Tudo fica ainda pior quando, ao comentar o artigo, um dirigente da corrente petista, segundo informou Valter Pomar, teria dito que a volta de Suplicy, “na prática é uma autocrítica”. Não podemos tirar sua razão. Se é para ser picareta, melhor ser picareta por completo! Se o guichê de O Trabalho já indicou a Marta Suplicy onde ela pode emitir um passaporte para transitar no PT, melhor então carimbá-lo logo para que a vice-prefeita não perca tempo!
O apoio de Marta Suplicy ao golpe de 2016 não é, obviamente, um problema de fazer ou não autocrítica, nem tampouco de “pecado mortal”. Dizer que a ex-prefeita deveria “fazer um balanço de seu passado” é o mesmo que dizer que Marta Suplicy cometeu um “erro”, um “equívoco” ao apoiar o golpe. Seria um problema de posição política, que poderia ser facilmente reajustada após uma discussão.
Não é disso que se trata. Suplicy não apoiou o golpe por uma confusão política, porque “achou” que estava fazendo o melhor para o País. O golpe de Estado foi uma operação política que aconteceu às claras. Qualquer pessoa envolvida nele sabia exatamente o que estava acontecendo. É tudo tão grotesco que até o filho de Marta Suplicy, o cantor Supla, falou que sua mãe era “golpista”. E o apoio ao golpe, por sua vez, não se tratou apenas de atacar publicamente o PT. Suplicy, ao sair do partido, se filiou ao MDB, o mesmo partido de Michel Temer, o homem que assumiu a presidência da República imediatamente após o golpe.

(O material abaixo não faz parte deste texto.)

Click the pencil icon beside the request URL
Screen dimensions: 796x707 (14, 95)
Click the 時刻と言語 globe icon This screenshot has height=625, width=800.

Chama muito a atenção o fato de que O Trabalho precise listar tantos ataques de Suplicy ao povo brasileiro e ainda tenha eleito a PEC do Teto como “o maior golpe”. Isso mostra a completa incapacidade de a corrente petista assimilar o que aconteceu há quase oito anos.
O “maior golpe” contra os brasileiros foi, obviamente, o golpe de Estado. Foi uma operação coordenada pelo Departamento de Estado norte-americano, com o apoio total e cartelizado da grande imprensa e de todas as instituições do Estado. Foi uma grande conspiração dos poderosos contra o povo brasileiro – conspiração essa que seria responsável por todos os ataques que viriam depois. A incontestável participação de Marta Suplicy no golpe deve ser vista, portanto, como um caso de corrupção política. Trata-se de uma figura que, diante da ofensiva dos poderosos contra o seu partido, decidiu explicitamente colaborar com eles.
Não há palavras de “balanço” que alterem a posição de Marta Suplicy. Seu posicionamento, ao apoiar o golpe, foi, finalmente, um posicionamento de classe: a ex-prefeita mostrou que expressa os interesses dos inimigos daqueles que o PT diz defender. Seu apoio ao golpe não foi um problema de “estratégia”, mas uma prova de que Suplicy representa a classe dominante, mesmo nos momentos em que se tornou evidente o que os capitalistas planejavam para o País.
Não deve sequer haver espaço para um debate sobre o que Marta Suplicy defende hoje ou como a ex-prefeita vê o processo que levou à derrubada do governo do PT em 2016. Aceitá-la de volta ao PT é uma demonstração de total falta de escrúpulos políticos. Uma falta de escrúpulos, por sua vez, que não deriva de nenhum “pragmatismo”, no sentido de permitir um acordo pontual para o avanço de um determinado objetivo. O partido inteiro está sendo desmoralizado a troco de nada que não seja, de acordo com as mais altas expectativas, uma dúzia de cargos públicos para alguns poucos dirigentes.